Somewhere in the Darkness
- Author: Walter Dean Myers
- Language: English
- Genre: Children's fiction
- Publisher: Scholastic
- Publication date: 1992
- Publication place: United States
- Media type: Print, e-book, audiobook
- Awards: Newbery Honor Award Coretta Scott King honor award Boston Globe/Horn Book Award Honor Book

= Somewhere in the Darkness =

1992 book by Walter Dean Myers

Somewhere in the Darkness is a 1992 young adult realistic fiction novel written by Walter Dean Myers. It was published by Scholastic inc. The novel was a Newbery Honor Award and a Coretta Scott King honor award.

==Synopsis==
Jimmy Little is a fourteen-year-old boy who lives in a New York City apartment with his legal guardian that he calls "Mama Jean". His mother died and his father was imprisoned for murder and robbery.

One day as Jimmy comes home from school, he finds that Mama Jean is not home.

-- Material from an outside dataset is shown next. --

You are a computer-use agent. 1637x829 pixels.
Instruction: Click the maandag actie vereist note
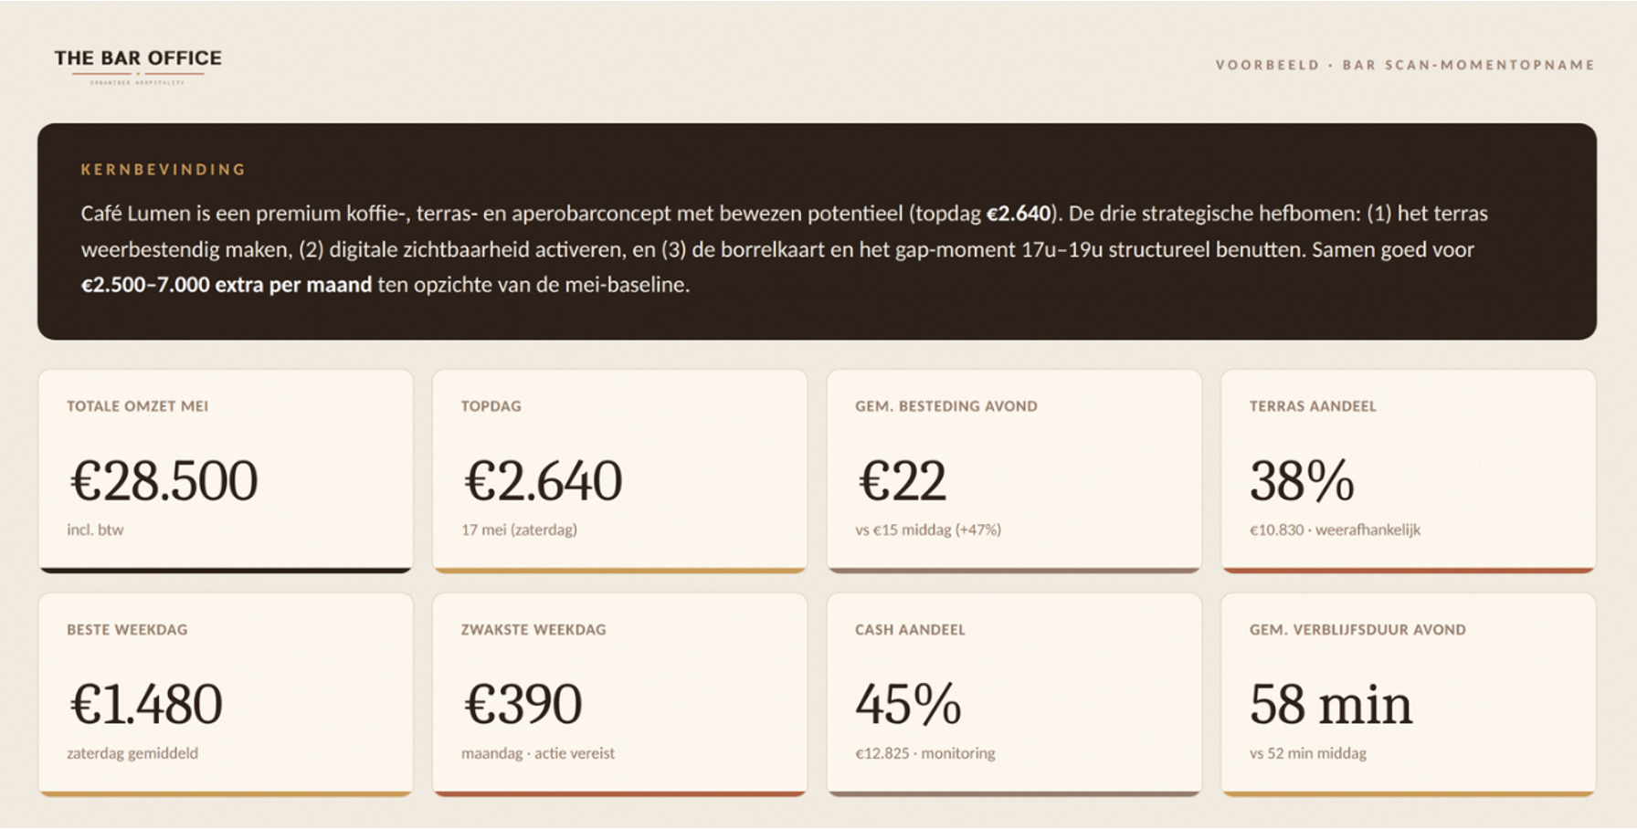coord(538,753)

Instead, there is a man named Crab, who tells Jimmy that he is his father.

When Mama Jean comes home, Crab explains that the prison let him out. Mama Jean was happy to see him. But when he explains that he wanted to take Jimmy with him across the country, Mama Jean is worried about what could happen on that trip. But she does not want to let Crab down. So she agrees to let him go on the trip.

She gives Jimmy money for transportation and tells him to call her whenever he wants.

Jimmy and Crab drive from state to state. During the trip, Jimmy finds out that Crab escaped from prison. He wants to be let out of the car immediately, but after a little while of talking and reasoning, Jimmy decides to stay with Crab.

Crab takes Jimmy to Arkansas to meet his friends before he was wrongly put in jail. Some were nice people that he had no problems with. Others were stuck up jerks that Jimmy could not stand.

In the end of the novel, Crab dies of kidney failure. Jimmy feels sad and can not get Crab out of his mind. Jimmy uses the money given to him by Mama Jean and heads back to New York.

== Development ==
Per the New York Times, Somewhere in the Darkness is a "semiautobiographical work about the time when Mr. Myers, as a teenager, met his father for the first time".

== Release ==
Somewhere in the Darkness was first published in 1992 through Scholastic. An audiobook adaptation was released in 1999, also via Scholastic. The novel has gone through several subsequent reprints, including an e-book release.

== Reception ==
Critical reception has been positive and Ellen Creager of the Detroit Free Press noted that Something in the Darkness would be good for classroom readings. The Wasau Daily Herald praised the book, calling it a "riveting read". Pat Scales of Booklist gave it a starred review in 1993 and the publication later re-ran the review in 2016 as part of an anniversary of their Book Links service.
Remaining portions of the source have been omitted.